The new Public Library (the Openbare Bibliotheek Amsterdam) opened this spring, a few hundred feet from the central train station (near the temporary space that the Stedelijk Museum had occupied until recently) and it’s the most exciting space for books, music, video and related media that I know. Designed by Jo Coenen & Co (more images can be found on their website), it’s also the largest library in Europe.
Distributed over seven floors are a children’s area with bookshelves arranged to form large, half-circular enclosures; an exhibition hall as well as display cabinets at the end of book stacks; a media floor that includes multiple computer stations, individual study pods and atmospherically-lighted, womb-like rooms with cushions on the floor; a theater and a penthouse restaurant. The building and its contents are available to anyone, but unlike libraries in the U.S., a membership is required to check out the books.

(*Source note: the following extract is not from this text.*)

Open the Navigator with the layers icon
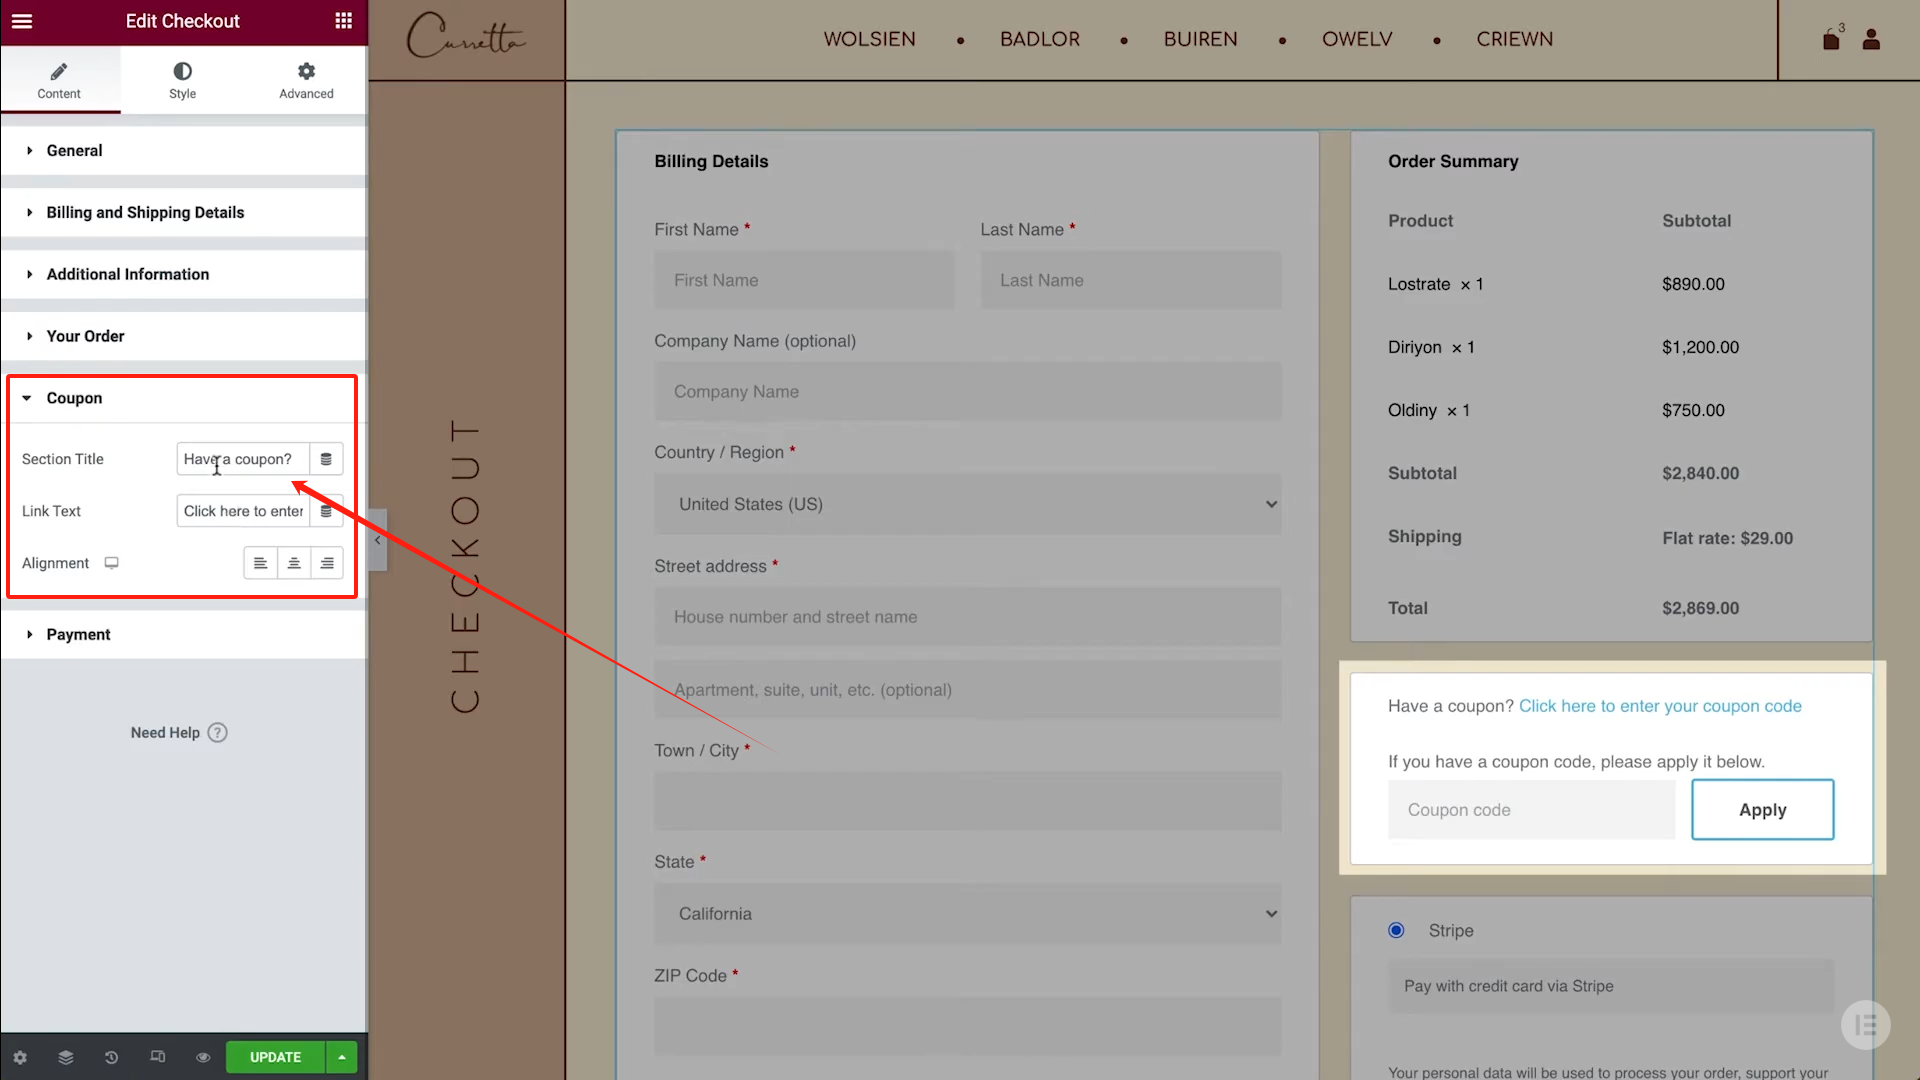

I’d been invited there to join friends for dinner. Barbara, Nico and I met for drinks at the café on the plaza in front of the library before entering the building and making our way to the roof. The ascent, via escalators, revealed views of the various floors with stylish lighting and inviting furnishings, which include upholstered chairs designed with large right-hand arm-rests that can double as lap-top stations (and electrical outlets conveniently nearby). The top-floor restaurant had a wide choice of casual food and drinks and attractive indoor seating as well as a terrace overlooking the city; it’s a spectacular view previously available only to birds, and I found it hard to remember that we were at a public facility.
Graphic design is taken very seriously in the Netherlands, and for 50 years awards have been offered for the best Dutch book designs. The Stedelijk Museum (which is closed for construction at the moment) has exhibited the winners in recent years.
This year the Stedelijk teamed with the University of Amsterdam Library to present the finalists in the library’s new exhibition galleries. A librarian told me that the exhibition was organized with Ann Goldstein, the newly-named director-designate of the Stedelijk (and a long time curator at L.A. MoCA), and the presentation of this year’s winners as well as a survey of several hundred years’ of Dutch book design was itself presented as an installation (the concept and design of the exhibition are by EventArchitectuu).
The catalog was free but had to be assembled page-by-page and then bound by the visitors. Its double-page spreads were in separate boxes in two front galleries, while a rear gallery offered a choice of covers (with “b” for “bibliotheek” in varying typefaces) set out on steps, and gold string for binding.
The exhibition enabled the current year’s books to be seen front and back in the first room and each to be handled in the second gallery. It acknowledged that book design is predicated on the experience of handling and sequential viewing. This should be obvious, but it’s an extreme rarity in exhibitions based on books. Between leafing through the books and putting together the catalog it was a thoroughly hands-on experience.
Since the historical material could not be handled there were wall-mounted video monitors displaying each book spread by spread (and unfolding several that had pop-ups or other unconventional designs and bindings).
Nearby is Nijhof and Lee, a favorite bookstore of mine and of an international audience interested in design (they do a big web business). It’s a major resource for graphic designers and enthusiasts such as myself. I know of no place else with an entire wall devoted to books on typography (separate from another devoted to graphic design); I spent a couple of hours flipping through an international selection of books I could never find elsewhere. I’m one of many visitors who use their stock for educational purposes – a use the staff encourages. I was given a pamphlet created on Nijhof and Lee’s 20th anniversary; it’s composed of four quarter-fold sheets with text on the rectos, visible as bound, and an array of favorite book covers on the versos. I haven’t had the heart to remove the staples so I can see all the books.